WHAT IS REQUIRED: Repeat the entries shown below with every word and mark intact.

MATERIAL TO PROCESS:
--- START ---
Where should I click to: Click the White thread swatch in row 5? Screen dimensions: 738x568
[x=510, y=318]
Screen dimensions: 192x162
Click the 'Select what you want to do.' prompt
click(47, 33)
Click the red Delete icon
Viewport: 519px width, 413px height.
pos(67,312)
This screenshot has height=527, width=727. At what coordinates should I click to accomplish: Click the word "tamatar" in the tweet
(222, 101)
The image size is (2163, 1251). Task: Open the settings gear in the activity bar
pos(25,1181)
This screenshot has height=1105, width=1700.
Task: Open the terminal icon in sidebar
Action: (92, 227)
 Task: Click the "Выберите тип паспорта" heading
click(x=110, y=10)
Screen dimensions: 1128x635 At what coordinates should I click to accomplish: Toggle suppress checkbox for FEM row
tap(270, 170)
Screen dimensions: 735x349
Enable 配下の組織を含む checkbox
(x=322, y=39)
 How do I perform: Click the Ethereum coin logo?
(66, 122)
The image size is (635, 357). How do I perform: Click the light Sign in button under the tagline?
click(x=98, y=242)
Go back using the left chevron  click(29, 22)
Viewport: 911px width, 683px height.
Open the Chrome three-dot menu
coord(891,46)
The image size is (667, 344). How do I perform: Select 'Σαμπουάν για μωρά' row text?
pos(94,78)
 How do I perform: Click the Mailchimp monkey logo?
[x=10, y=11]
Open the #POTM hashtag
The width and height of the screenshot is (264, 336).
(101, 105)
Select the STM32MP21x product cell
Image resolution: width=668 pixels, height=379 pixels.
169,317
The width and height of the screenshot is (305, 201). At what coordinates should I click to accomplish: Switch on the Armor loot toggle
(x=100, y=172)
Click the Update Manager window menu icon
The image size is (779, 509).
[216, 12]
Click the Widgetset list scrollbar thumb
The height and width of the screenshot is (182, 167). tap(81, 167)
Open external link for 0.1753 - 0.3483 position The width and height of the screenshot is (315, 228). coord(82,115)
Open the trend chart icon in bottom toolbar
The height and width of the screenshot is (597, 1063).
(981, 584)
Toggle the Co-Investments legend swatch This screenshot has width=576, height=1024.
--- END ---
OUTPUT OF THE TASK:
Where should I click to: Click the White thread swatch in row 5? Screen dimensions: 738x568
[x=510, y=318]
Screen dimensions: 192x162
Click the 'Select what you want to do.' prompt
click(47, 33)
Click the red Delete icon
Viewport: 519px width, 413px height.
pos(67,312)
This screenshot has height=527, width=727. At what coordinates should I click to accomplish: Click the word "tamatar" in the tweet
(222, 101)
The image size is (2163, 1251). Task: Open the settings gear in the activity bar
pos(25,1181)
This screenshot has height=1105, width=1700.
Task: Open the terminal icon in sidebar
Action: (92, 227)
 Task: Click the "Выберите тип паспорта" heading
click(x=110, y=10)
Screen dimensions: 1128x635 At what coordinates should I click to accomplish: Toggle suppress checkbox for FEM row
tap(270, 170)
Screen dimensions: 735x349
Enable 配下の組織を含む checkbox
(x=322, y=39)
 How do I perform: Click the Ethereum coin logo?
(66, 122)
The image size is (635, 357). How do I perform: Click the light Sign in button under the tagline?
click(x=98, y=242)
Go back using the left chevron  click(29, 22)
Viewport: 911px width, 683px height.
Open the Chrome three-dot menu
coord(891,46)
The image size is (667, 344). How do I perform: Select 'Σαμπουάν για μωρά' row text?
pos(94,78)
 How do I perform: Click the Mailchimp monkey logo?
[x=10, y=11]
Open the #POTM hashtag
The width and height of the screenshot is (264, 336).
(101, 105)
Select the STM32MP21x product cell
Image resolution: width=668 pixels, height=379 pixels.
169,317
The width and height of the screenshot is (305, 201). At what coordinates should I click to accomplish: Switch on the Armor loot toggle
(x=100, y=172)
Click the Update Manager window menu icon
The image size is (779, 509).
[216, 12]
Click the Widgetset list scrollbar thumb
The height and width of the screenshot is (182, 167). tap(81, 167)
Open external link for 0.1753 - 0.3483 position The width and height of the screenshot is (315, 228). coord(82,115)
Open the trend chart icon in bottom toolbar
The height and width of the screenshot is (597, 1063).
(981, 584)
Toggle the Co-Investments legend swatch This screenshot has width=576, height=1024.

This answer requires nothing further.